Nachdem das Verfahren gegen Kostrewa fast zwei Jahre wegen gesundheitlicher Probleme des Angeklagten unterbrochen war, hält das Gericht den ehemaligen Unternehmer jetzt für verhandlungsfähig. Allerdings muss sich Kostrewa wegen deutlich weniger Anklagepunkte verantworten, als ursprünglich geplant: Da sein Gesundheitszustand weiterhin nur zwei Stunden Verhandlung am Tag erlaube, schränkte Oberstaatsanwalt Will Breuers die Vorwürfe gegen Kostrewa ein.

Der frühere Chef der damals am Börsensegment Neuer Markt gescheiterten Refugium AG wird nun vor allem bei den Tatbeständen verurteilt, in denen bereits der frühere Refugium-Finanzvorstand und ein weitere Manager zu Bewährungs- und Geldstrafen verurteilt wurden. Zahlreiche Kleinaktionäre hatten bei der Pleite des vermeintlichen Börsenstars aus Königswinter Geld verloren.

Am Dienstag verschaffte sich die Bonner Wirtschaftsstrafkammer einen ersten Eindruck vom Gesundheitszustand Kostrewas. Dessen Anwalt Stefan Hiebl verwies gleich zu Verhandlungsbeginn auf dessen am Dienstagmorgen dramatisch gestiegenen Blutdruck. Das Gericht verließ sich jedoch eher auf ein Gutachten der Bonner Universitätsklinik, das Kostrewa Ende 2005 Verhandlungsfähigkeit bescheinigt hat.

Der Angeklagte will sich den - deutlich abgespeckten - Vorwürfen nach Andeutungen seines Anwalts nun auch stellen. "Das Verfahren hängt seit Jahren wie ein Damoklesschwert über Kostrewa", sagte Hiebl am Rande der Verhandlung.

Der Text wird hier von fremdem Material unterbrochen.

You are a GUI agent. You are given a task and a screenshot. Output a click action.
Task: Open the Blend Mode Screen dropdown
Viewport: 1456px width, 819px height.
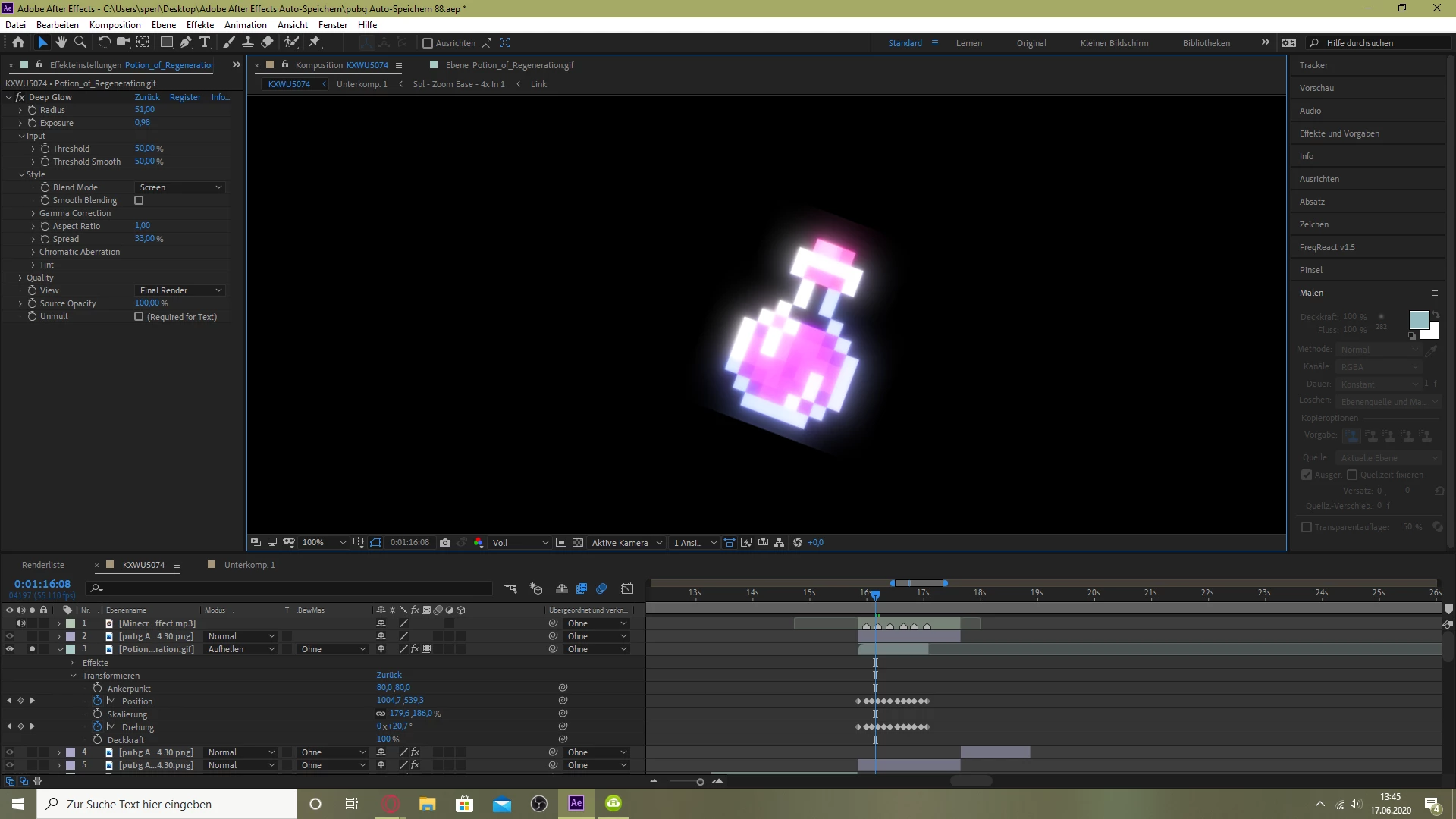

Sollte Kostrewa vor Gericht kooperieren, stellte die Staatsanwaltschaft ihm eine Bewährungsstrafe in Aussicht. Ein Auszug der Vorwürfe gegen den früheren Vorstandschef in der Anklageschrift dürfte dabei vor allem bei den ehemaligen Refugium-Aktionären einen bitteren Beigeschmack hinterlassen. So soll Kostrewa eine mit Bankkrediten finanzierte Dividende ausgezahlt haben, als Refugium statt der bilanzierten Gewinne längst ein deutliches Minus einfuhr.

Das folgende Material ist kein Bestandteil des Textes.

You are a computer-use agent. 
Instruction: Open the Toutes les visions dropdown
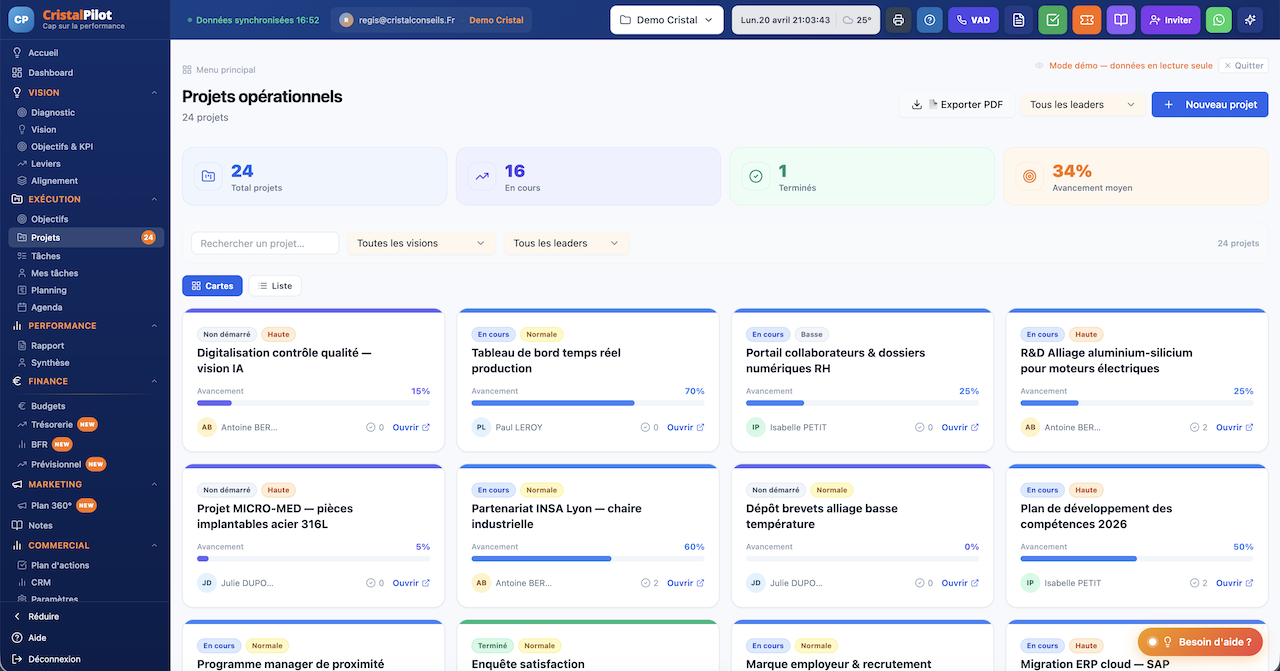tap(420, 243)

Scheinrechnungen an Immobilienfirmen über nie erbrachte Leistungen sollen die Bilanz vor der Kapitalerhöhung aufpoliert haben. Dazu kommen angeblich überhöhte Pachtverträge mit Paul Kostrewas Bruder Alfried sowie dubiose Anweisungen an Wirtschaftsprüfer, es mit den Zahlen nicht so genau zu nehmen.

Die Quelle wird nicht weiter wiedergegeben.